### Set exercise 1
In the segment results excerpt, why did Transportation Accessories' net sales fall in the first quarter of 2006? Answer in one to three sentences.
### Set exercise 2
Duplicate the stretch of the segment results excerpt from "RV & Trailer Products.   Net" through "automotive market sectors.".
### Set exercise 3
Go on with the segment results excerpt from the point where it stops.

### Quoted text

==================================================

Overall, Packaging Systems’ operating profit increased $1.1 million to $8.5 million, or 15.9% of sales, from $7.4 million, or 14.9% of sales, in the comparable period a year ago. Of this amount, approximately $0.6 million is due to increased sales levels between years, $0.3 million is due to costs associated with facility consolidation that did not recur in the current quarter, with the remaining improvement resulting from lower selling costs as a percentage of sales.

29




Transportation Accessories.   Net sales decreased $3.1 million, or approximately 3.7%, to $81.7 million for the quarter ended March 31, 2006 compared to $84.8 million for the first quarter of 2005. Net sales in first quarter 2006 were positively impacted approximately $0.8 million due to currency exchange as our reported results in U.S. dollars were higher due to a stronger Canadian dollar. The net decrease in sales between years was due to reduced levels of activity in our towing products business’ early order incentive program, offset in part by $4.5 million higher sales to our retail channel customers.

Transportation Accessories’ gross profit increased $2.1 million to $20.2 million, or 24.7% of net sales, for the quarter ended March 31, 2006 from approximately $18.1 million, or 21.4% of net sales, in the first quarter of 2005. Of this increase in gross profit, we estimate $1.2 million is due to improved material margin as a result of sourcing initiatives and recoveries of material cost increases via pricing. Gross margin was also favorably impacted by increased productivity at our Goshen, Indiana manufacturing facility and savings associated with cost reduction initiatives implemented in 2005, which essentially offset increased costs associated with employee benefits, transportation and energy.

Transporation Accessories’ selling, general and administrative expenses increased approximately $1.3 million to $15.8 million or 19.3% of net sales during the first quarter 2006 from $14.5 million or 17.1% of net sales in the first quarter of 2005, due to increased promotion costs associated with higher retail channel activity and costs associated with closure of our Sheffield operations.

Overall, Transportation Accessories’ operating profit increased $0.6 million to approximately $4.4 million, or 5.4% of net sales, in the first quarter of 2006 from $3.8 million, or 4.5% of net sales, in the first quarter of 2005. The improvement in operating profit between years is the result of higher gross profit due principally to increased material margins and improved productivity, offset in part by higher selling, general and administrative expenses due principally to increased promotion expense to support retail channel activity.

RV & Trailer Products.   Net sales were approximately flat at $55.9 million for the quarter ended March 31, 2006 compared to $55.8 million for the first quarter of 2005. Net sales in the first quarter 2006 were negatively impacted approximately $0.7 million versus the first quarter 2005 due to currency exchange as our reported results in U.S. dollars were impacted as a result of a weaker Australian dollar. Net sales in the quarter to agricultural/industrial and marine markets and recreational vehicle wholesalers and distributors were approximately $3.2 million lower compared to the year ago period due to soft market demand and increased foreign competition. These decreases were offset by sales increases of approximately $3.2 million due to stronger demand in the horse/livestock and OE automotive market sectors.

==================================================

### Information supplied

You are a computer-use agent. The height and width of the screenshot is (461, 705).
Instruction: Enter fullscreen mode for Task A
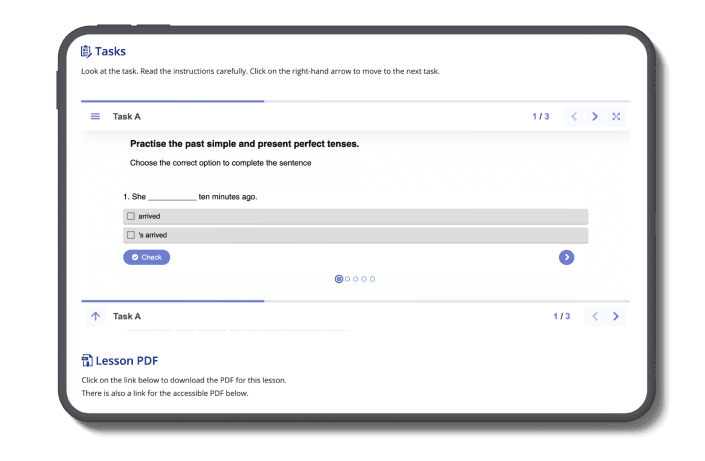(x=616, y=117)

==================================================

### Written reply 1
Net sales fell because activity in the towing products business's early order incentive program was lower. Sales to retail channel customers were $4.5 million higher, which partly offset the drop.

### Written reply 2
RV & Trailer Products.   Net sales were approximately flat at $55.9 million for the quarter ended March 31, 2006 compared to $55.8 million for the first quarter of 2005. Net sales in the first quarter 2006 were negatively impacted approximately $0.7 million versus the first quarter 2005 due to currency exchange as our reported results in U.S. dollars were impacted as a result of a weaker Australian dollar. Net sales in the quarter to agricultural/industrial and marine markets and recreational vehicle wholesalers and distributors were approximately $3.2 million lower compared to the year ago period due to soft market demand and increased foreign competition. These decreases were offset by sales increases of approximately $3.2 million due to stronger demand in the horse/livestock and OE automotive market sectors.

### Written reply 3
RV & Trailer Products’ gross profit decreased slightly to $13.6 million, or 24.4% of net sales, for the quarter ended March 31, 2006 from approximately $13.8 million, or 24.6% of net sales, in the first quarter of 2005. Lower gross profit due to sales mix and sales incentives were approximately offset by improved material margin due to sourcing initiatives and improved recovery of material cost increases, as well as savings associated with cost reduction initiatives implemented in 2005.

RV & Trailer Products’ selling, general and administrative expenses were approximately flat at $5.4 million and $5.3 million for the three months ended March 31, 2006 and 2005, respectively, as this segment managed selling expenses and overhead spending in response to flat sales between years. Selling, general and administrative expense as a percent of sales were 9.7% and 9.5% in the first quarter of 2006 and 2005, respectively.

Overall, RV & Trailer Products’ operating profit declined $0.2 million, from approximately $8.5 million, or 15.2% of net sales, in the first quarter of 2005 to $8.3 million, or 14.8% of net sales, in the first quarter of 2006. The decline in operating profit between years is the result of slightly lower gross

30




profit due to flat market demand overall and marginally higher selling, general and administrative expenses.

Energy Products.   Net sales for the quarter ended March 31, 2006 increased $6.4 million to $40.0 million from $33.6 million for the quarter ended March 31, 2005. Of this amount, $2.8 million represents increased demand from existing customers for slow speed engine products  as as result of continued favorable market conditions for oil and gas producers in the United States and Canada and $1.3 million represents market share gains due to extended product line offerings of existing engine models, principally in Canada, and expanded replacement parts offerings internationally. Within our specialty gasket business, sales increased $1.3 million as a result of increased demand from existing customers due to higher than expected turn-around activity at petrochemical refineries and $1.0 million due to increased international sales, principally in Latin America, the Far East and Europe.

Gross profit within Energy Products increased $2.4 million to $12.2 million or 30.5% of sales for the quarter ended March 31, 2006, from $9.8 million or 29.1% of sales in the comparable period a year ago. Of this amount, approximately $1.8 million is attributed to the sales level increase between years and $0.6 million is the result of on-going efforts to source certain products to suppliers in low cost manufacturing countries.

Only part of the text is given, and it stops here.